**** Listed records ****

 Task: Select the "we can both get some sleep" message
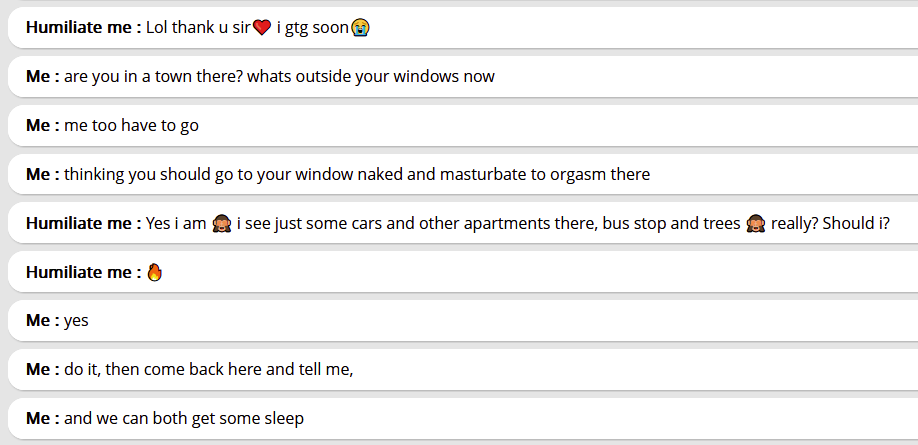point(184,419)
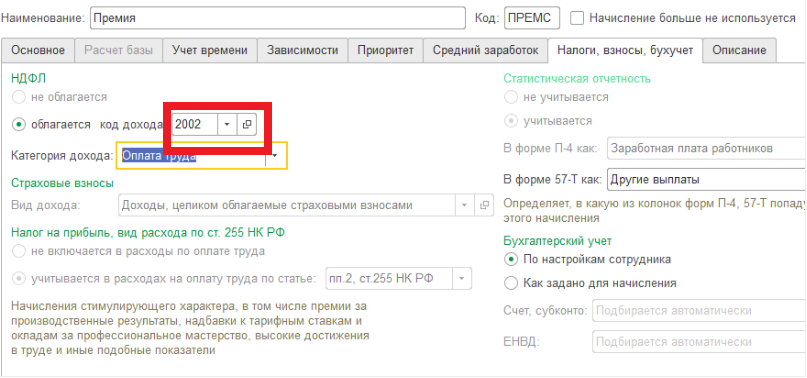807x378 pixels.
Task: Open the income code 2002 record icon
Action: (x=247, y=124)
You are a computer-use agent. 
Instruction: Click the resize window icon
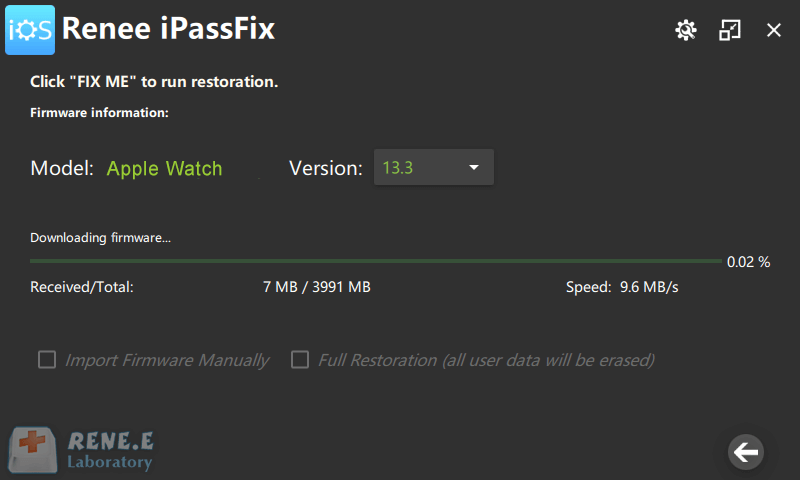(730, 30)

****

# Goal of the exercise
Copy exactly, leaving out pictures, the lines from the line containing "You are a computer-use agent." through the last line of the records.

# Response to the task
You are a computer-use agent. 
Instruction: Click the resize window icon
(730, 30)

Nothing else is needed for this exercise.